● **ABOUT THIS TASK**
The lines you return should be those containing the string "button", taken from the data below.

(Collected data entries)
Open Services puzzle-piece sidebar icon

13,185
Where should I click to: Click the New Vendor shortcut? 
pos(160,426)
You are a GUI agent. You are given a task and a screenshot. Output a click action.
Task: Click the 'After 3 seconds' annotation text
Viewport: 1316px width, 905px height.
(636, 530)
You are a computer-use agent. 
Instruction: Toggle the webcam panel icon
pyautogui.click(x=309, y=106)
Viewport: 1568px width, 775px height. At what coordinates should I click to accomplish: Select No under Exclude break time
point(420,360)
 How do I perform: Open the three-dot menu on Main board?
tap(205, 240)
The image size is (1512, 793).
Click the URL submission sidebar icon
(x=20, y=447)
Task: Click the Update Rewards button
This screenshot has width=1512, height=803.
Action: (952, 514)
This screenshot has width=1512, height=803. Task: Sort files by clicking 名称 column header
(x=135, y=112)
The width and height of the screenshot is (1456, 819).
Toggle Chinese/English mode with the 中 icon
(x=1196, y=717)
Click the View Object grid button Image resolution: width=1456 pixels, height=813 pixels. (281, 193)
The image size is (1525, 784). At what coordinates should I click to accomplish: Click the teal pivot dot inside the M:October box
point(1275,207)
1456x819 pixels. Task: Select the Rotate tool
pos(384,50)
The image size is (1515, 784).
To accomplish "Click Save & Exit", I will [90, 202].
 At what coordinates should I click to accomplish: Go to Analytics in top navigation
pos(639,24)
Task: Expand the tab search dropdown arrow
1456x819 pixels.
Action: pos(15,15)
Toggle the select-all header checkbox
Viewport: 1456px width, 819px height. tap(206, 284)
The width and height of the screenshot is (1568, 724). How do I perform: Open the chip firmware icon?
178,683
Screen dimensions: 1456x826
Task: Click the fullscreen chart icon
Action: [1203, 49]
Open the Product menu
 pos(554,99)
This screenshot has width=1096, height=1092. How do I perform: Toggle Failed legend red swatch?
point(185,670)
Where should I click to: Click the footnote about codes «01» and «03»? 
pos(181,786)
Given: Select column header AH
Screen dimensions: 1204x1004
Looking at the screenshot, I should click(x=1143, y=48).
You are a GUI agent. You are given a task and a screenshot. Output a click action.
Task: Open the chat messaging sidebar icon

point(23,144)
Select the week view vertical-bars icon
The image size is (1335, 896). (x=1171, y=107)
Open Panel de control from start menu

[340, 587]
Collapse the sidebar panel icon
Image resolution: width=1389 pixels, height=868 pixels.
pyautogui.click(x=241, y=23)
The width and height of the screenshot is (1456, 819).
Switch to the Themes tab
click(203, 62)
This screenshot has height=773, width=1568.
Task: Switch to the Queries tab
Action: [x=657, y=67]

● **RESPONSE FOR THIS EXERCISE**
Task: Click the Update Rewards button
Click the View Object grid button Image resolution: width=1456 pixels, height=813 pixels. (281, 193)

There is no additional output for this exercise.